Speakers
Description
The increase in the complexity and size of modern ASIC designs in the HEP community and the use of advanced semiconductor fabrication processes are strong advocators for employing a System-on-Chip (SoC) design integration methodology. This contribution will present a survey of open-source RISC-V based SoC design platforms and the results of an evaluation study in terms of performance, power and area of three selected RISC-V SoCs. Finally it will propose a Radiation Tolerant SoC interconnect and associated RISC-V core for low performance, low power, fault-tolerant control and monitoring embedded applications.
Summary (500 words)
The increase in the complexity and size of modern ASIC designs in the HEP community and the use of advanced semiconductor fabrication processes are strong advocators for employing a System-on-Chip (SoC) design integration methodology. In a SoC design methodology the designer does not have to develop fully customized RTL code for the target application but instead reuse pre-existing and qualified IP blocks utilizing standardized interconnect busses. Fully customized RTL code requires as much of a design effort as for verification and when design complexity increases so does the verification effort. Developing a set of IP blocks that adhere to standardized interconnect busses enable reusability in multiple designs and applications. These IP blocks are provided verified at the block level and alleviate much of the verification effort at the top level in the target ASIC application. System-on-Chip combines elements of a computer system such as processing cores, memories and peripherals. These elements enable the implementation of re-programmable functions and algorithms thus allowing for flexible and re-configurable embedded hardware. System-on-Chip interconnecting processing elements could enable applications ranging from control and monitoring of on-detector electronics to data processing of physics events.

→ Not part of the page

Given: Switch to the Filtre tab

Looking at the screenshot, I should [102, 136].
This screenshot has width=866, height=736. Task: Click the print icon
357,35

Within the framework of the EP-R&D WP5 on IC technologies for High Energy Physics (HEP) experiments, we have initiated an activity aiming to propose a System-On-Chip Radiation-Tolerant EcoSystem for use in future ASIC design developments on advanced processes such as a 28nm CMOS technology. We have initiated a survey of open source SoC interconnect platforms. Considering that the RISC-V instruction set is becoming a standard for open-source architectures most of open source SoC platforms are based on RISC-V CPU.
The majority of RISC-V cores are written in higher-level HDLs like Chisel, Bluespec and SpinalHDL, but there are also implementations in SystemVerilog, Verilog and VHDL. Along with the core, usually, full SoC system is provided. The available solutions were surveyed, and three selected candidates were further evaluated in terms of performance, power consumption and area, by performing physical implementation in a 28nm bulk CMOS technology. Several open-source platforms have been studied including the IBEX and Ri5CY cores in the Pulpissimo and Pulpino platforms, Rocket Core in Rocket Chip and PicoRV32 in PicoSoC.
Several interconnect industry standards were evaluated namely AMBA, AVALON, TileLink and Wishbone. Each standard comes with a different level of complexity, ranging from simple non-memory-mapped interconnects like AXI-STREAM (AMBA) to fully cache-coherent and secure interfaces like ACE (AMBA).
Multiple radiation hardening techniques at the RTL level were evaluated for achieving fault tolerance in the SoC. Careful consideration was taken to make the memory system fault-tolerant, applying different strategies for program and data memory to optimize for area and fault tolerance to Single-Event-Effect compatible with the requirements of detector electronics in hadron colliders.
This contribution will report the results of the open-source SoC platforms, the results of the evaluation study of the shortlisted SoC platforms based on specific RISC-V cores and propose a Radiation Tolerant SoC interconnect and associated RISC-V core for low performance, low power, fault-tolerant control and monitoring embedded applications.